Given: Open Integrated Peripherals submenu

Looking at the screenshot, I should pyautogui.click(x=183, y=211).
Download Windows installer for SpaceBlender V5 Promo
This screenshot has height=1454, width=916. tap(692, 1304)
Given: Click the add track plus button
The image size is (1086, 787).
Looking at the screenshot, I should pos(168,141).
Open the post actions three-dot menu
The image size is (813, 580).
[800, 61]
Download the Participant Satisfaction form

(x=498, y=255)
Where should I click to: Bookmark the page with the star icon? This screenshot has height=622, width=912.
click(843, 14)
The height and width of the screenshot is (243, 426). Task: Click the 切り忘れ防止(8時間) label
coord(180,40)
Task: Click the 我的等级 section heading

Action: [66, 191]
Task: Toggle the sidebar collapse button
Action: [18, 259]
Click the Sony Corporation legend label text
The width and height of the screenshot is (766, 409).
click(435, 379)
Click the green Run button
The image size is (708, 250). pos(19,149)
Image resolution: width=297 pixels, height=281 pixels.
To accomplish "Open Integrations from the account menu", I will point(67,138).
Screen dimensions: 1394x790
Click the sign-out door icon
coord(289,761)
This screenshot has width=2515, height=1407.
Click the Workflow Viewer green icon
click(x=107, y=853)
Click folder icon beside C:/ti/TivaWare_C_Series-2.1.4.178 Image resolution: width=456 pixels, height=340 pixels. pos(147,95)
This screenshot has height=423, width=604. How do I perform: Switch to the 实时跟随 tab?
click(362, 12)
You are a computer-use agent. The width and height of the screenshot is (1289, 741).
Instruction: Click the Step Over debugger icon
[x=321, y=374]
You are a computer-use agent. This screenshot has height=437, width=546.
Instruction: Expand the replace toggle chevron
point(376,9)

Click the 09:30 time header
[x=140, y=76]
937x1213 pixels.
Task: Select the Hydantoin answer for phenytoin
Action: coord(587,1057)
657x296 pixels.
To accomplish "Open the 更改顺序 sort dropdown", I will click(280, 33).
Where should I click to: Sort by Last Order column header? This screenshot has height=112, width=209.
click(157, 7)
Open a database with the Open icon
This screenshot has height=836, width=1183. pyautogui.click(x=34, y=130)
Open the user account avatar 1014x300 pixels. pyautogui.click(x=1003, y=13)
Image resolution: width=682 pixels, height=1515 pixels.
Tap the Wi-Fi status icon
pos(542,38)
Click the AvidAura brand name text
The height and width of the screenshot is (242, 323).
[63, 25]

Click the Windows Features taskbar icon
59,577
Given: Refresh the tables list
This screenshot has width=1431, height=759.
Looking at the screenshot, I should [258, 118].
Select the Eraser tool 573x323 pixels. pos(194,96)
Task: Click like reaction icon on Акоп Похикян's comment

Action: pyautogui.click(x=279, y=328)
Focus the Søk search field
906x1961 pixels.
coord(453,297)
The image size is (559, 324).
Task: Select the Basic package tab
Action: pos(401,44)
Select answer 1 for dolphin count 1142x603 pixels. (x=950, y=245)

_The exercise_.
Reproduce exactly the entries above, from the line that contains "Click folder icon" through the line that contains "Action: pyautogui.click(x=279, y=328)".

_Solution to this exercise_.
Click folder icon beside C:/ti/TivaWare_C_Series-2.1.4.178 Image resolution: width=456 pixels, height=340 pixels. pos(147,95)
This screenshot has height=423, width=604. How do I perform: Switch to the 实时跟随 tab?
click(362, 12)
You are a computer-use agent. The width and height of the screenshot is (1289, 741).
Instruction: Click the Step Over debugger icon
[x=321, y=374]
You are a computer-use agent. This screenshot has height=437, width=546.
Instruction: Expand the replace toggle chevron
point(376,9)

Click the 09:30 time header
[x=140, y=76]
937x1213 pixels.
Task: Select the Hydantoin answer for phenytoin
Action: coord(587,1057)
657x296 pixels.
To accomplish "Open the 更改顺序 sort dropdown", I will click(280, 33).
Where should I click to: Sort by Last Order column header? This screenshot has height=112, width=209.
click(157, 7)
Open a database with the Open icon
This screenshot has height=836, width=1183. pyautogui.click(x=34, y=130)
Open the user account avatar 1014x300 pixels. pyautogui.click(x=1003, y=13)
Image resolution: width=682 pixels, height=1515 pixels.
Tap the Wi-Fi status icon
pos(542,38)
Click the AvidAura brand name text
The height and width of the screenshot is (242, 323).
[63, 25]

Click the Windows Features taskbar icon
59,577
Given: Refresh the tables list
This screenshot has width=1431, height=759.
Looking at the screenshot, I should [258, 118].
Select the Eraser tool 573x323 pixels. pos(194,96)
Task: Click like reaction icon on Акоп Похикян's comment

Action: pyautogui.click(x=279, y=328)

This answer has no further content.